### [Directions for this task]
Rewrite the entries from the line containing "You are a computer-use agent. The image size is (428, 741)." down to the line containing "Screen dimensions: 871x502 (256, 471)", changing "icon" to "button" and leaving everything else the same.

[Target pointing data]
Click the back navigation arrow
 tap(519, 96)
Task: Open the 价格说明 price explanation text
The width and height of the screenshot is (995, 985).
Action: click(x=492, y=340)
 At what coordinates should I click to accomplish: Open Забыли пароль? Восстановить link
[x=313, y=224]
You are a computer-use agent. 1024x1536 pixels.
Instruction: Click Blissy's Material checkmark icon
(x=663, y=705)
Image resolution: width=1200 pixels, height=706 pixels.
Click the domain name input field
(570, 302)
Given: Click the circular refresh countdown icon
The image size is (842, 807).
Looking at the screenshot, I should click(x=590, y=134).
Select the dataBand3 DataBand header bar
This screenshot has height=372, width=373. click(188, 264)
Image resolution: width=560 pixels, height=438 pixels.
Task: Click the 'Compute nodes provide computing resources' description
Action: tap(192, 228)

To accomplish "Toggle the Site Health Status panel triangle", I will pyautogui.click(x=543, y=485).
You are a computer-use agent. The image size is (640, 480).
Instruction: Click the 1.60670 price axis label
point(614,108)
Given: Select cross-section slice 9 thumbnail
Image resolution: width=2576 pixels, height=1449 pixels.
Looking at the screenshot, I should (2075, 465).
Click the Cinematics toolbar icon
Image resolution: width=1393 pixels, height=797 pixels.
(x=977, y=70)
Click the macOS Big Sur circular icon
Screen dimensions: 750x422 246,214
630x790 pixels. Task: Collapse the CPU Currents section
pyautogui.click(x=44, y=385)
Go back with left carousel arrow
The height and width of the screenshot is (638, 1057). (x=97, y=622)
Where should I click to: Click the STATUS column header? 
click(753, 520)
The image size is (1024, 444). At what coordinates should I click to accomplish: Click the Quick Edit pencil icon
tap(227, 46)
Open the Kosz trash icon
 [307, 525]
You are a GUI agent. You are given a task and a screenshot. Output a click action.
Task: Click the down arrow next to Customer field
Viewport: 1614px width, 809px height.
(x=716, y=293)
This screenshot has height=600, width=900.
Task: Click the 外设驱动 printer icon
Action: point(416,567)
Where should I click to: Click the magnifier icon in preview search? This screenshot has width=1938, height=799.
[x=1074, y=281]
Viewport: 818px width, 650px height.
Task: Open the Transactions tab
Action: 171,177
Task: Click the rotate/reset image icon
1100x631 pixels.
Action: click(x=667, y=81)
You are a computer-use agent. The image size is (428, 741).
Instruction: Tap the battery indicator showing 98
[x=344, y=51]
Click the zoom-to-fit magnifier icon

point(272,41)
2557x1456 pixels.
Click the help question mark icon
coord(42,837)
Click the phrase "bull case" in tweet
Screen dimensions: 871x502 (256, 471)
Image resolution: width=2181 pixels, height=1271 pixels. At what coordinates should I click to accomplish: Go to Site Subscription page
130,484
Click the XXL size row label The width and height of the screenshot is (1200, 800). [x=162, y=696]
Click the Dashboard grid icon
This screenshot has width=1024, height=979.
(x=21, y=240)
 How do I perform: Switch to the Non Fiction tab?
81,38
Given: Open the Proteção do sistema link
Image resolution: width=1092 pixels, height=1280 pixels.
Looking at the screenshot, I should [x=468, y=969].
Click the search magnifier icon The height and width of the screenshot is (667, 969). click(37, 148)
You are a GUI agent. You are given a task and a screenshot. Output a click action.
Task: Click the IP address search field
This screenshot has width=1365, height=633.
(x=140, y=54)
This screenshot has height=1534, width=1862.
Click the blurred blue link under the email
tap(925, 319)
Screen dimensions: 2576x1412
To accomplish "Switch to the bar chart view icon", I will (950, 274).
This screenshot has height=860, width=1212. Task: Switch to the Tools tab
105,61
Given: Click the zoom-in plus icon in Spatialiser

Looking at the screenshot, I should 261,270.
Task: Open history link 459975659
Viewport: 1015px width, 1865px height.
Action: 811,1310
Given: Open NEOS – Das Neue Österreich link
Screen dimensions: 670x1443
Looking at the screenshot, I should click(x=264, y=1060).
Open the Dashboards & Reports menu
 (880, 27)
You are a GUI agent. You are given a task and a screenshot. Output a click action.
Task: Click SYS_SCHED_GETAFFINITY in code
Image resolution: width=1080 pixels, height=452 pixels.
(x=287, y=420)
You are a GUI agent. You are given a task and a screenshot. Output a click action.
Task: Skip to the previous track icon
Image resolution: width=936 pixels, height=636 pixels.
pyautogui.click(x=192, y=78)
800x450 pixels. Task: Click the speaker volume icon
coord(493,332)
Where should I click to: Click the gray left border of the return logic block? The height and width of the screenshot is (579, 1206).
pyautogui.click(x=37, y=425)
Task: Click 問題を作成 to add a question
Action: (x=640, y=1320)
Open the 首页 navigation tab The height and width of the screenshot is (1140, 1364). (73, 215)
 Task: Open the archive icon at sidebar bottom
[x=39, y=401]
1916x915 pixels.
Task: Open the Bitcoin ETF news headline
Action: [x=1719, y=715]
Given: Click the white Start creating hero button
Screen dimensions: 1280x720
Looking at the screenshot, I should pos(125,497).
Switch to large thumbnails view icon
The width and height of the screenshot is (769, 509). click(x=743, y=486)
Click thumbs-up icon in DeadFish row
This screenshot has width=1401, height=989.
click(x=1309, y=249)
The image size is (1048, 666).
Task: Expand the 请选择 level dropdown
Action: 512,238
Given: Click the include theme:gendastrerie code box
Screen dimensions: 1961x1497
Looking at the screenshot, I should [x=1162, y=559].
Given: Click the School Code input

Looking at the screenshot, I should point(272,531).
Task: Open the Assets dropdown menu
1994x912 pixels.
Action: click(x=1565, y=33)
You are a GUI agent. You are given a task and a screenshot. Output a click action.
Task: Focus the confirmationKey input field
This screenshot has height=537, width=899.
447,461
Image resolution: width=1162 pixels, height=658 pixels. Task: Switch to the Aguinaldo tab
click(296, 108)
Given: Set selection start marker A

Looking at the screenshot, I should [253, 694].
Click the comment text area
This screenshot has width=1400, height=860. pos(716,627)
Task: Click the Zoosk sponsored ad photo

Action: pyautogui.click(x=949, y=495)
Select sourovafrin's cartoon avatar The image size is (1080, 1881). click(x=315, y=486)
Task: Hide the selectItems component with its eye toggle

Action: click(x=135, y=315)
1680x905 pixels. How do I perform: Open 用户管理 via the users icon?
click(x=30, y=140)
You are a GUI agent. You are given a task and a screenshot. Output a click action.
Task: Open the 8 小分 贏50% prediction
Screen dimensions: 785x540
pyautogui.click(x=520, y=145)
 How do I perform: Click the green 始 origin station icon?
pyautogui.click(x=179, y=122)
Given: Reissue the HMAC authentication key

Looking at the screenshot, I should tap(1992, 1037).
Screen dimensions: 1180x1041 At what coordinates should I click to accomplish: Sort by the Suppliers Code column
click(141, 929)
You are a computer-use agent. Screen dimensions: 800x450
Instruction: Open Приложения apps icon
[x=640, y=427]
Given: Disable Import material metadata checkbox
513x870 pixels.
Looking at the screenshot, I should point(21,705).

### [Exercise response]
You are a computer-use agent. The image size is (428, 741).
Instruction: Tap the battery indicator showing 98
[x=344, y=51]
Click the zoom-to-fit magnifier button

point(272,41)
2557x1456 pixels.
Click the help question mark button
coord(42,837)
Click the phrase "bull case" in tweet
Screen dimensions: 871x502 (256, 471)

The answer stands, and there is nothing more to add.